■ WHAT TO WORK ON: Present every line of the material below as a Markdown table with the columns Row and Entry, numbering the lines in order and leaving out blank ones.

=== Section Start ===

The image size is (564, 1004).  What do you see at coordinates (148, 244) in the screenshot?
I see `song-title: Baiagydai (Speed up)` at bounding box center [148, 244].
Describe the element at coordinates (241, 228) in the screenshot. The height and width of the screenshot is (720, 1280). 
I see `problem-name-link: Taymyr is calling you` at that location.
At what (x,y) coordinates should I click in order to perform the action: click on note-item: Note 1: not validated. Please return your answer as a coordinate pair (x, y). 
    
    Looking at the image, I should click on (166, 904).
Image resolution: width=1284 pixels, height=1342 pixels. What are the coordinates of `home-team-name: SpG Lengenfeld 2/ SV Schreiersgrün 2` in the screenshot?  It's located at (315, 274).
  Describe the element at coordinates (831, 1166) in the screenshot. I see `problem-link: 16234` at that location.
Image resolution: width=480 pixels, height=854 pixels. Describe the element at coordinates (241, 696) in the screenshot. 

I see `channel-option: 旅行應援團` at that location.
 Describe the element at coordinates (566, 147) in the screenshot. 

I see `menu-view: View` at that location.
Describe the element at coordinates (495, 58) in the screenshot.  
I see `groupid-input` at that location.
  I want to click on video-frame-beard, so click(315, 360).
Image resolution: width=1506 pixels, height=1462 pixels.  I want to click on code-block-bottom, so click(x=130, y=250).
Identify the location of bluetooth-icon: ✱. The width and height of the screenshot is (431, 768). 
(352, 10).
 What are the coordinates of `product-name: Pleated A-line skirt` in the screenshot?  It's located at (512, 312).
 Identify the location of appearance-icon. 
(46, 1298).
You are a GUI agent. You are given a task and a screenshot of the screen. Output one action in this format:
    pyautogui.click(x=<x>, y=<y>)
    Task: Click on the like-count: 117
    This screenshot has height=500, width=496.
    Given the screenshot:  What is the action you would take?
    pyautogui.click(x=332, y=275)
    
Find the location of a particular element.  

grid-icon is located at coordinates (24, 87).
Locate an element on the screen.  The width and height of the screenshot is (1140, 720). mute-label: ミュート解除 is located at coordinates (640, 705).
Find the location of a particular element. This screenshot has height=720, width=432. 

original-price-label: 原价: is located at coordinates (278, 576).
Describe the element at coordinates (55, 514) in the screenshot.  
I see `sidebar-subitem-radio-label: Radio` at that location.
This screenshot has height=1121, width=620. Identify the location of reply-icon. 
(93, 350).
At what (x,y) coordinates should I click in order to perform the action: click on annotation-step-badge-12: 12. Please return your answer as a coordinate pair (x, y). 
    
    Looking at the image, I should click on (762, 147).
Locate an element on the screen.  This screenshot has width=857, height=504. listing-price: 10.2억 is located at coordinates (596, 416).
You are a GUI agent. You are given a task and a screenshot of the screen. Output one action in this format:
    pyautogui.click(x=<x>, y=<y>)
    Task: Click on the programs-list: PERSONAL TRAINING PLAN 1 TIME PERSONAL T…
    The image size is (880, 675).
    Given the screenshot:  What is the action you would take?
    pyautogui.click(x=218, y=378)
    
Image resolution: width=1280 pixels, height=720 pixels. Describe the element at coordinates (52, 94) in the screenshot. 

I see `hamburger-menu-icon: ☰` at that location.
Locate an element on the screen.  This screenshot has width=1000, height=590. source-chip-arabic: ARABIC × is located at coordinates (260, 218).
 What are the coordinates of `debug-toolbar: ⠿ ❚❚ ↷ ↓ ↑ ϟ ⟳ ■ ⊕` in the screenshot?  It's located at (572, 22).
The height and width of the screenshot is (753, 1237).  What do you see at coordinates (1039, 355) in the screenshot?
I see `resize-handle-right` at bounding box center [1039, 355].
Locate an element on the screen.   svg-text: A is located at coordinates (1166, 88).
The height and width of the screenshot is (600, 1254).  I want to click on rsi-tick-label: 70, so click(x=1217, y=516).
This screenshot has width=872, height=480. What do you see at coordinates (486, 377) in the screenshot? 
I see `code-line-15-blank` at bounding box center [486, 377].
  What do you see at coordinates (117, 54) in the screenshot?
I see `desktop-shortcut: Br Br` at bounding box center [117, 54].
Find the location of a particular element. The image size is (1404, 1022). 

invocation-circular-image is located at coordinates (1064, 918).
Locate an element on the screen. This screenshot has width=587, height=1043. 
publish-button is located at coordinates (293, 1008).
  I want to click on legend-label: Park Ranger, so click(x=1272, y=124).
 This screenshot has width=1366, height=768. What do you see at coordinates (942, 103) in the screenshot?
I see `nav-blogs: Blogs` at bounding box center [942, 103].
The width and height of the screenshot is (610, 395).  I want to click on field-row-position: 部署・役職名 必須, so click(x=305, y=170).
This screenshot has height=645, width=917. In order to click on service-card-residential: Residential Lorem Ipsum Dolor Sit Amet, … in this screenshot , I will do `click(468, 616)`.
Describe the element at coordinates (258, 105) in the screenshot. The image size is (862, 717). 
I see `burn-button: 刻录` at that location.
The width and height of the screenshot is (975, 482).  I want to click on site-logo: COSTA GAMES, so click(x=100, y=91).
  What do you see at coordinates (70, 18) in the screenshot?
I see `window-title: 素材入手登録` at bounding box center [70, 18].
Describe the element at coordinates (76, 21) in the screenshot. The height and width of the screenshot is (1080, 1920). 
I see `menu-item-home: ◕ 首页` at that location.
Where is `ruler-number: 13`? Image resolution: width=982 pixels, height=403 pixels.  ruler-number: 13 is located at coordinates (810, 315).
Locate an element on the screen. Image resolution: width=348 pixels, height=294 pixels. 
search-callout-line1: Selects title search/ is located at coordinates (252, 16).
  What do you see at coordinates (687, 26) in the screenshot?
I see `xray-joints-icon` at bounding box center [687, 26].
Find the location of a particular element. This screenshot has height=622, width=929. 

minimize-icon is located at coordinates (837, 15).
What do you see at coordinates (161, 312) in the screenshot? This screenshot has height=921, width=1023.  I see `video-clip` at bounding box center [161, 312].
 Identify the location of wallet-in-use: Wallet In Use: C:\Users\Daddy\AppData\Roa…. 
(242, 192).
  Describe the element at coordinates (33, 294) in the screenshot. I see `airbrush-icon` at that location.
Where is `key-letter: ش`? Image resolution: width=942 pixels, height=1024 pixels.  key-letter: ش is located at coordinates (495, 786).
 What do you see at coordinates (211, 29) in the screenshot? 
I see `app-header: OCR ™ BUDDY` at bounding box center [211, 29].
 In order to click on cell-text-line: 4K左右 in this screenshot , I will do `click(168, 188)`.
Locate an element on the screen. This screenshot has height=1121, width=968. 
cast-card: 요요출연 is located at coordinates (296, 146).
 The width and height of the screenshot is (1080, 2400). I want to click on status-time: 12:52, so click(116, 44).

=== Section End ===

■ SOLUTION TO THIS TASK:
| Row | Entry |
|---|---|
| 1 | The image size is (564, 1004).  What do you see at coordinates (148, 244) in the screenshot? |
| 2 | I see `song-title: Baiagydai (Speed up)` at bounding box center [148, 244]. |
| 3 | Describe the element at coordinates (241, 228) in the screenshot. The height and width of the screenshot is (720, 1280).  |
| 4 | I see `problem-name-link: Taymyr is calling you` at that location. |
| 5 | At what (x,y) coordinates should I click in order to perform the action: click on note-item: Note 1: not validated. Please return your answer as a coordinate pair (x, y).  |
| 6 |     Looking at the image, I should click on (166, 904). |
| 7 | Image resolution: width=1284 pixels, height=1342 pixels. What are the coordinates of `home-team-name: SpG Lengenfeld 2/ SV Schreiersgrün 2` in the screenshot?  It's located at (315, 274). |
| 8 |   Describe the element at coordinates (831, 1166) in the screenshot. I see `problem-link: 16234` at that location. |
| 9 | Image resolution: width=480 pixels, height=854 pixels. Describe the element at coordinates (241, 696) in the screenshot.  |
| 10 | I see `channel-option: 旅行應援團` at that location. |
| 11 |  Describe the element at coordinates (566, 147) in the screenshot.  |
| 12 | I see `menu-view: View` at that location. |
| 13 | Describe the element at coordinates (495, 58) in the screenshot.   |
| 14 | I see `groupid-input` at that location. |
| 15 |   I want to click on video-frame-beard, so click(315, 360). |
| 16 | Image resolution: width=1506 pixels, height=1462 pixels.  I want to click on code-block-bottom, so click(x=130, y=250). |
| 17 | Identify the location of bluetooth-icon: ✱. The width and height of the screenshot is (431, 768).  |
| 18 | (352, 10). |
| 19 |  What are the coordinates of `product-name: Pleated A-line skirt` in the screenshot?  It's located at (512, 312). |
| 20 |  Identify the location of appearance-icon.  |
| 21 | (46, 1298). |
| 22 | You are a GUI agent. You are given a task and a screenshot of the screen. Output one action in this format: |
| 23 |     pyautogui.click(x=<x>, y=<y>) |
| 24 |     Task: Click on the like-count: 117 |
| 25 |     This screenshot has height=500, width=496. |
| 26 |     Given the screenshot:  What is the action you would take? |
| 27 |     pyautogui.click(x=332, y=275) |
| 28 | Find the location of a particular element.   |
| 29 | grid-icon is located at coordinates (24, 87). |
| 30 | Locate an element on the screen.  The width and height of the screenshot is (1140, 720). mute-label: ミュート解除 is located at coordinates (640, 705). |
| 31 | Find the location of a particular element. This screenshot has height=720, width=432.  |
| 32 | original-price-label: 原价: is located at coordinates (278, 576). |
| 33 | Describe the element at coordinates (55, 514) in the screenshot.   |
| 34 | I see `sidebar-subitem-radio-label: Radio` at that location. |
| 35 | This screenshot has height=1121, width=620. Identify the location of reply-icon.  |
| 36 | (93, 350). |
| 37 | At what (x,y) coordinates should I click in order to perform the action: click on annotation-step-badge-12: 12. Please return your answer as a coordinate pair (x, y).  |
| 38 |     Looking at the image, I should click on (762, 147). |
| 39 | Locate an element on the screen.  This screenshot has width=857, height=504. listing-price: 10.2억 is located at coordinates (596, 416). |
| 40 | You are a GUI agent. You are given a task and a screenshot of the screen. Output one action in this format: |
| 41 |     pyautogui.click(x=<x>, y=<y>) |
| 42 |     Task: Click on the programs-list: PERSONAL TRAINING PLAN 1 TIME PERSONAL T… |
| 43 |     The image size is (880, 675). |
| 44 |     Given the screenshot:  What is the action you would take? |
| 45 |     pyautogui.click(x=218, y=378) |
| 46 | Image resolution: width=1280 pixels, height=720 pixels. Describe the element at coordinates (52, 94) in the screenshot.  |
| 47 | I see `hamburger-menu-icon: ☰` at that location. |
| 48 | Locate an element on the screen.  This screenshot has width=1000, height=590. source-chip-arabic: ARABIC × is located at coordinates (260, 218). |
| 49 |  What are the coordinates of `debug-toolbar: ⠿ ❚❚ ↷ ↓ ↑ ϟ ⟳ ■ ⊕` in the screenshot?  It's located at (572, 22). |
| 50 | The height and width of the screenshot is (753, 1237).  What do you see at coordinates (1039, 355) in the screenshot? |
| 51 | I see `resize-handle-right` at bounding box center [1039, 355]. |
| 52 | Locate an element on the screen.   svg-text: A is located at coordinates (1166, 88). |
| 53 | The height and width of the screenshot is (600, 1254).  I want to click on rsi-tick-label: 70, so click(x=1217, y=516). |
| 54 | This screenshot has width=872, height=480. What do you see at coordinates (486, 377) in the screenshot?  |
| 55 | I see `code-line-15-blank` at bounding box center [486, 377]. |
| 56 |   What do you see at coordinates (117, 54) in the screenshot? |
| 57 | I see `desktop-shortcut: Br Br` at bounding box center [117, 54]. |
| 58 | Find the location of a particular element. The image size is (1404, 1022).  |
| 59 | invocation-circular-image is located at coordinates (1064, 918). |
| 60 | Locate an element on the screen. This screenshot has width=587, height=1043.  |
| 61 | publish-button is located at coordinates (293, 1008). |
| 62 |   I want to click on legend-label: Park Ranger, so click(x=1272, y=124). |
| 63 |  This screenshot has width=1366, height=768. What do you see at coordinates (942, 103) in the screenshot? |
| 64 | I see `nav-blogs: Blogs` at bounding box center [942, 103]. |
| 65 | The width and height of the screenshot is (610, 395).  I want to click on field-row-position: 部署・役職名 必須, so click(x=305, y=170). |
| 66 | This screenshot has height=645, width=917. In order to click on service-card-residential: Residential Lorem Ipsum Dolor Sit Amet, … in this screenshot , I will do `click(468, 616)`. |
| 67 | Describe the element at coordinates (258, 105) in the screenshot. The image size is (862, 717).  |
| 68 | I see `burn-button: 刻录` at that location. |
| 69 | The width and height of the screenshot is (975, 482).  I want to click on site-logo: COSTA GAMES, so click(x=100, y=91). |
| 70 |   What do you see at coordinates (70, 18) in the screenshot? |
| 71 | I see `window-title: 素材入手登録` at bounding box center [70, 18]. |
| 72 | Describe the element at coordinates (76, 21) in the screenshot. The height and width of the screenshot is (1080, 1920).  |
| 73 | I see `menu-item-home: ◕ 首页` at that location. |
| 74 | Where is `ruler-number: 13`? Image resolution: width=982 pixels, height=403 pixels.  ruler-number: 13 is located at coordinates (810, 315). |
| 75 | Locate an element on the screen. Image resolution: width=348 pixels, height=294 pixels.  |
| 76 | search-callout-line1: Selects title search/ is located at coordinates (252, 16). |
| 77 |   What do you see at coordinates (687, 26) in the screenshot? |
| 78 | I see `xray-joints-icon` at bounding box center [687, 26]. |
| 79 | Find the location of a particular element. This screenshot has height=622, width=929.  |
| 80 | minimize-icon is located at coordinates (837, 15). |
| 81 | What do you see at coordinates (161, 312) in the screenshot? This screenshot has height=921, width=1023.  I see `video-clip` at bounding box center [161, 312]. |
| 82 |  Identify the location of wallet-in-use: Wallet In Use: C:\Users\Daddy\AppData\Roa….  |
| 83 | (242, 192). |
| 84 |   Describe the element at coordinates (33, 294) in the screenshot. I see `airbrush-icon` at that location. |
| 85 | Where is `key-letter: ش`? Image resolution: width=942 pixels, height=1024 pixels.  key-letter: ش is located at coordinates (495, 786). |
| 86 |  What do you see at coordinates (211, 29) in the screenshot?  |
| 87 | I see `app-header: OCR ™ BUDDY` at bounding box center [211, 29]. |
| 88 |  In order to click on cell-text-line: 4K左右 in this screenshot , I will do `click(168, 188)`. |
| 89 | Locate an element on the screen. This screenshot has height=1121, width=968.  |
| 90 | cast-card: 요요출연 is located at coordinates (296, 146). |
| 91 |  The width and height of the screenshot is (1080, 2400). I want to click on status-time: 12:52, so click(116, 44). |